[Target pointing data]
□ □ □

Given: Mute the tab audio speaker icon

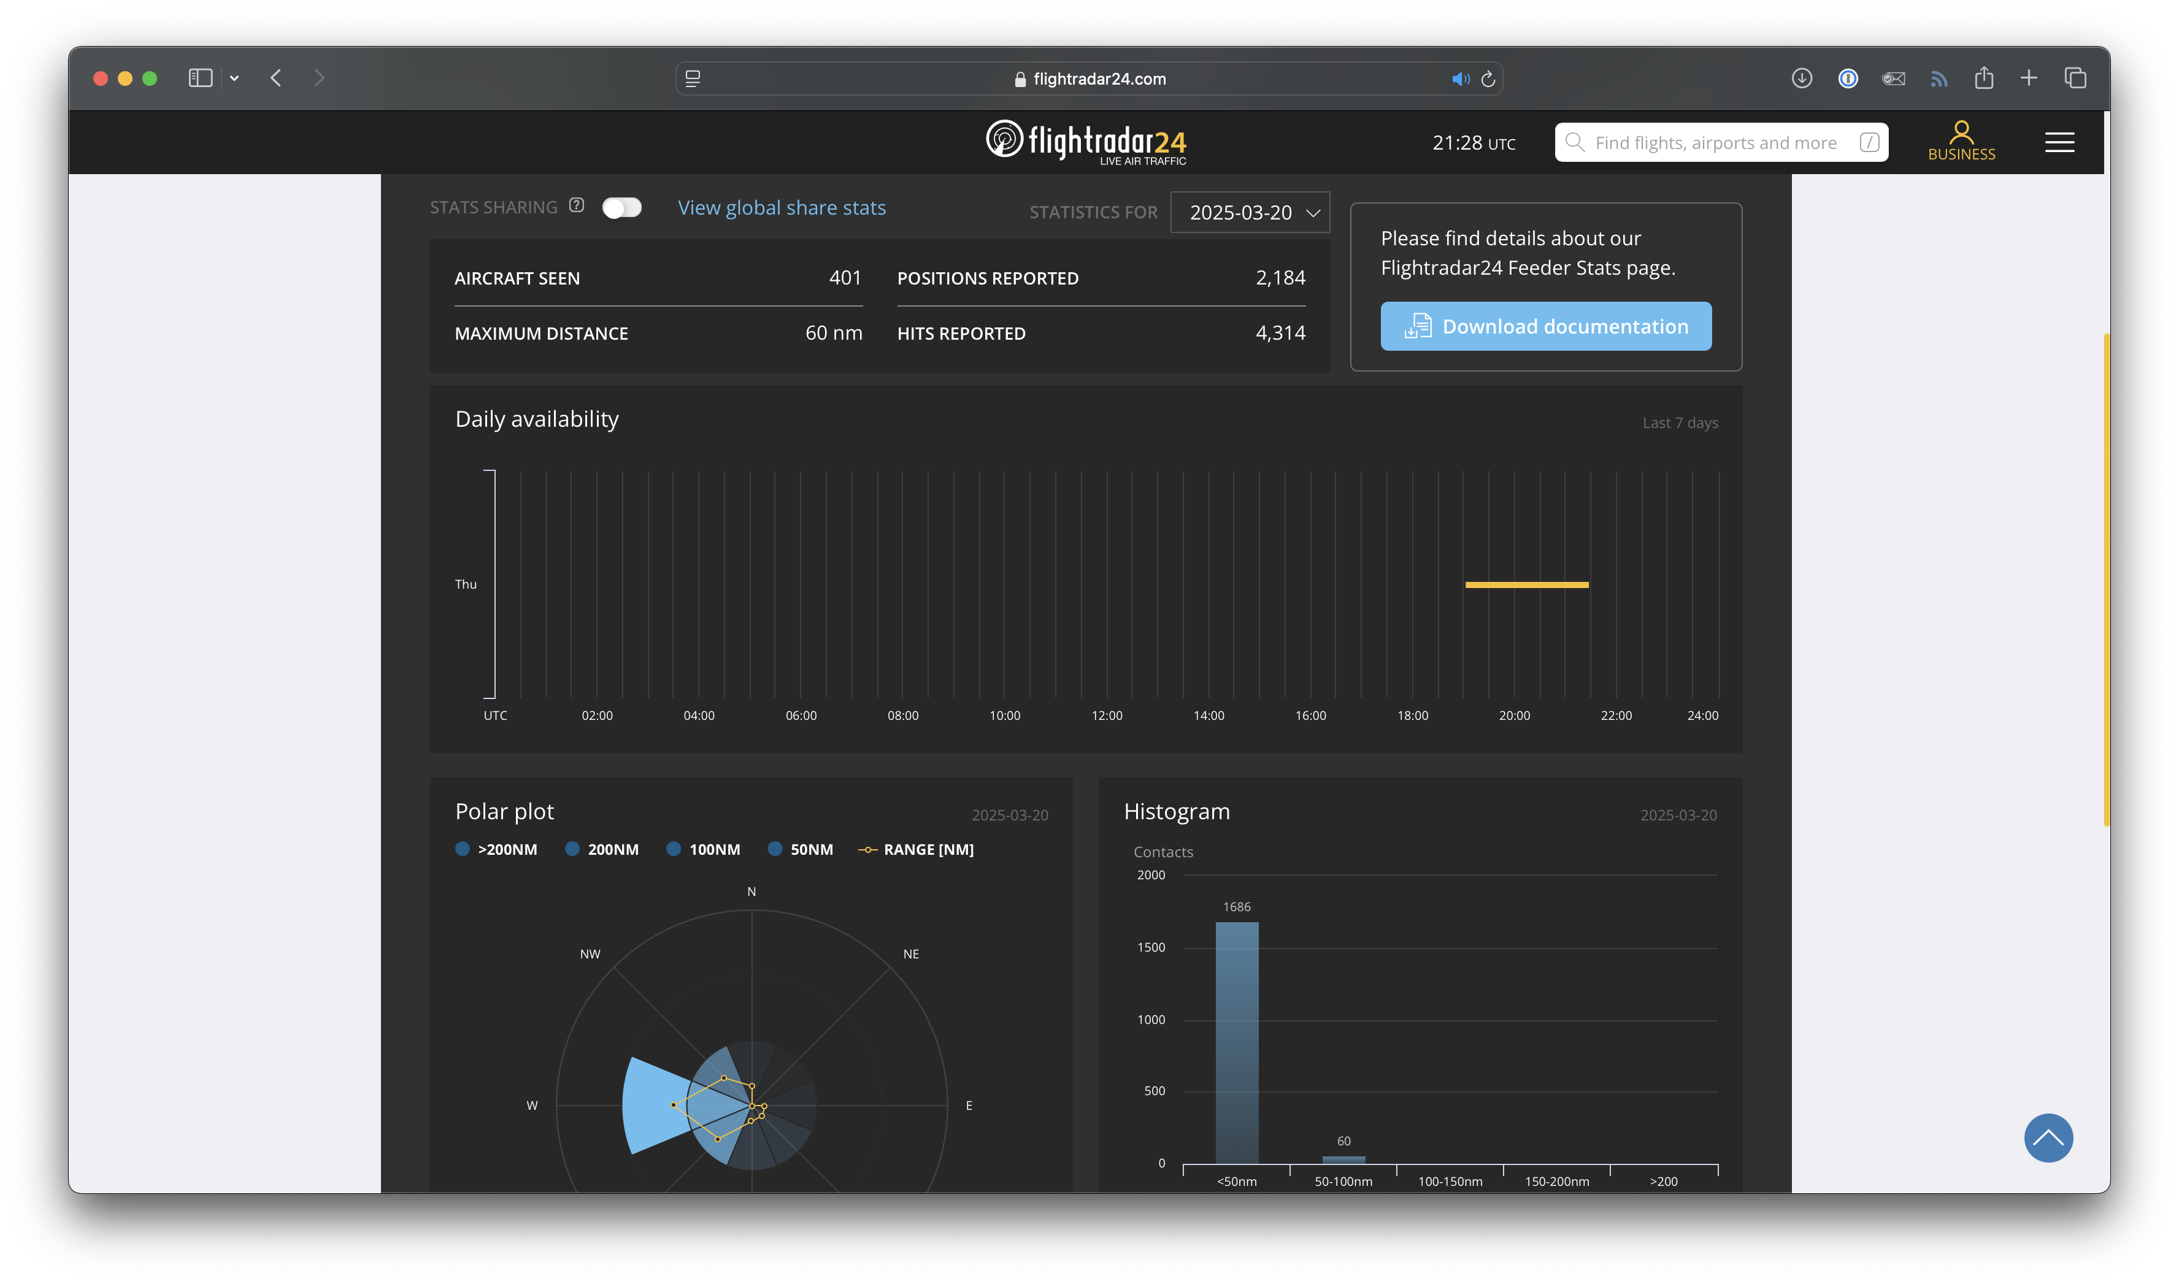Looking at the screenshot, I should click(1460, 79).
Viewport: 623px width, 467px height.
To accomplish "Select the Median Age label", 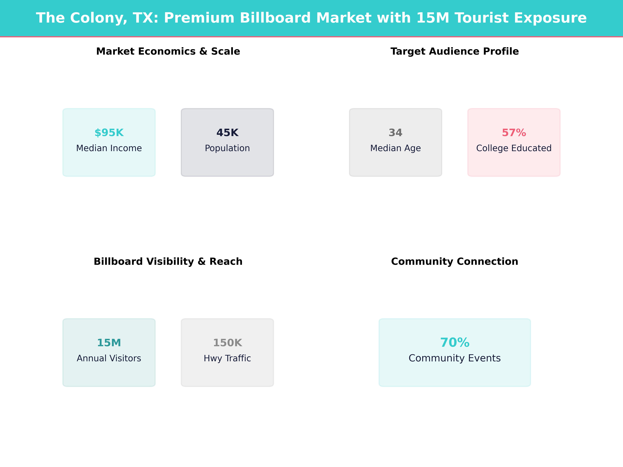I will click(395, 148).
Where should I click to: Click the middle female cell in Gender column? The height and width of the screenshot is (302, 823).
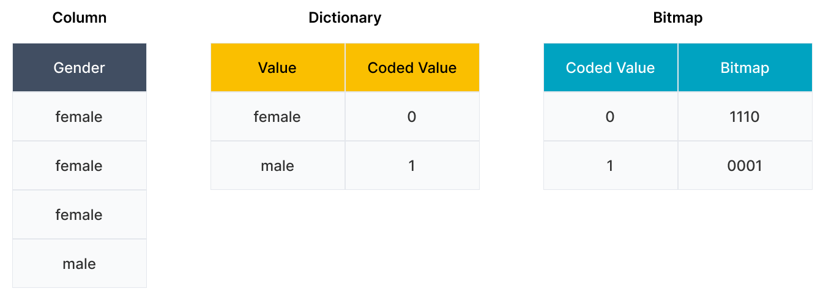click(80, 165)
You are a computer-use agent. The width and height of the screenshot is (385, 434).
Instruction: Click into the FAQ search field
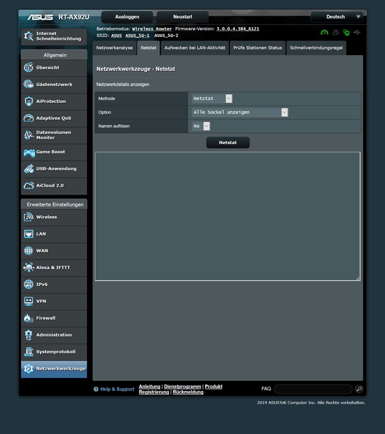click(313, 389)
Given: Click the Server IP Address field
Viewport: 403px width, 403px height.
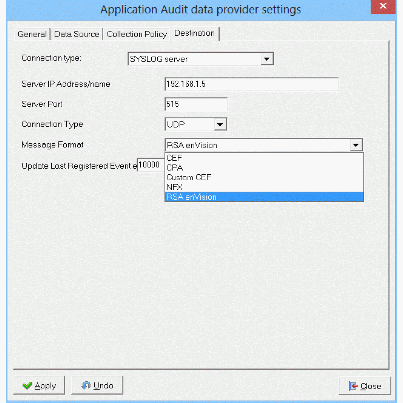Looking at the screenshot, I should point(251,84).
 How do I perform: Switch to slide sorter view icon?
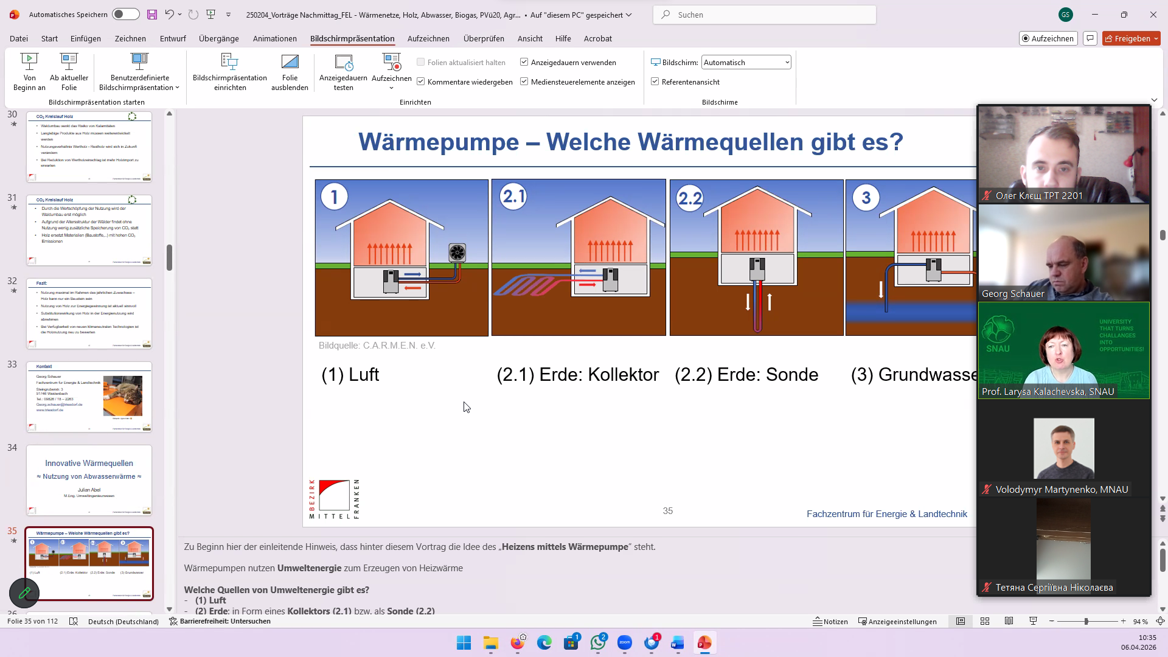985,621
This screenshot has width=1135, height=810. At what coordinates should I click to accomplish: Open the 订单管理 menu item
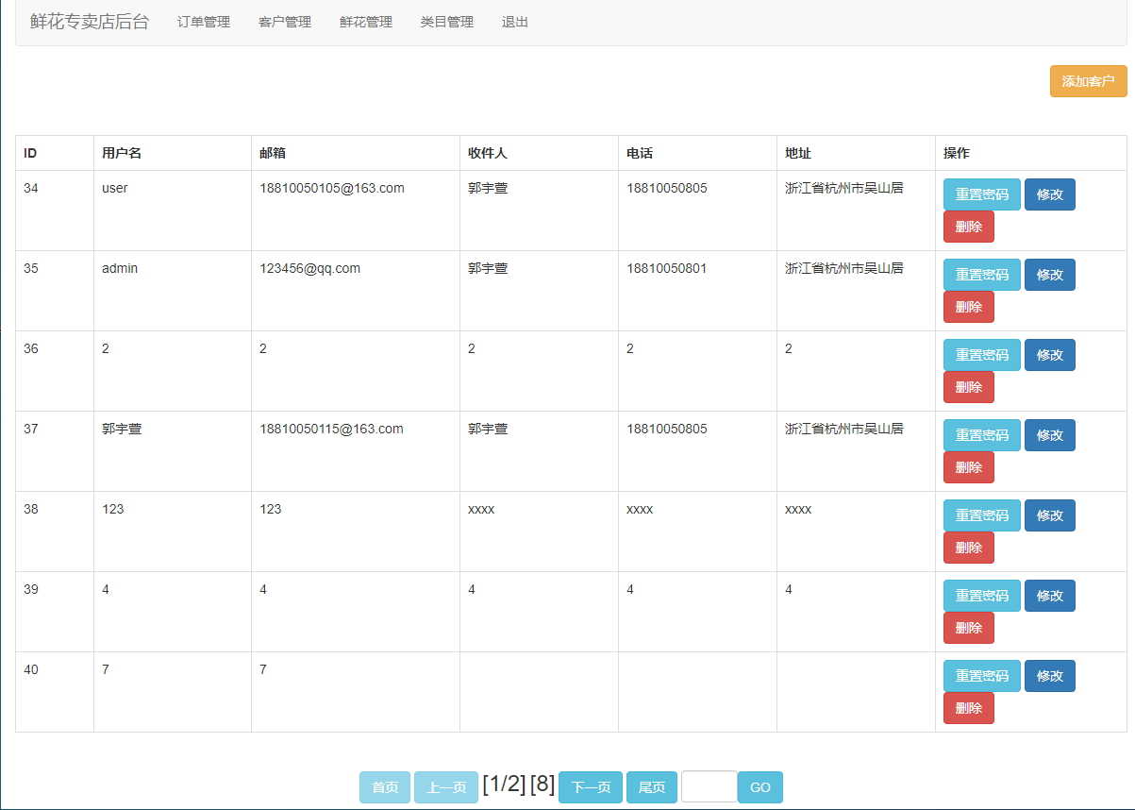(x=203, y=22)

□ □ □

_THE REQUEST:_
Copy out exactly the part of the material above that opens with the line containing "How do I perform: Switch" and runs through the final line of the material, including both ends. Omit the pictures.

_ANSWER TO THE EXERCISE:_
 How do I perform: Switch to slide sorter view icon?
985,621
This screenshot has width=1135, height=810. At what coordinates should I click to accomplish: Open the 订单管理 menu item
(x=203, y=22)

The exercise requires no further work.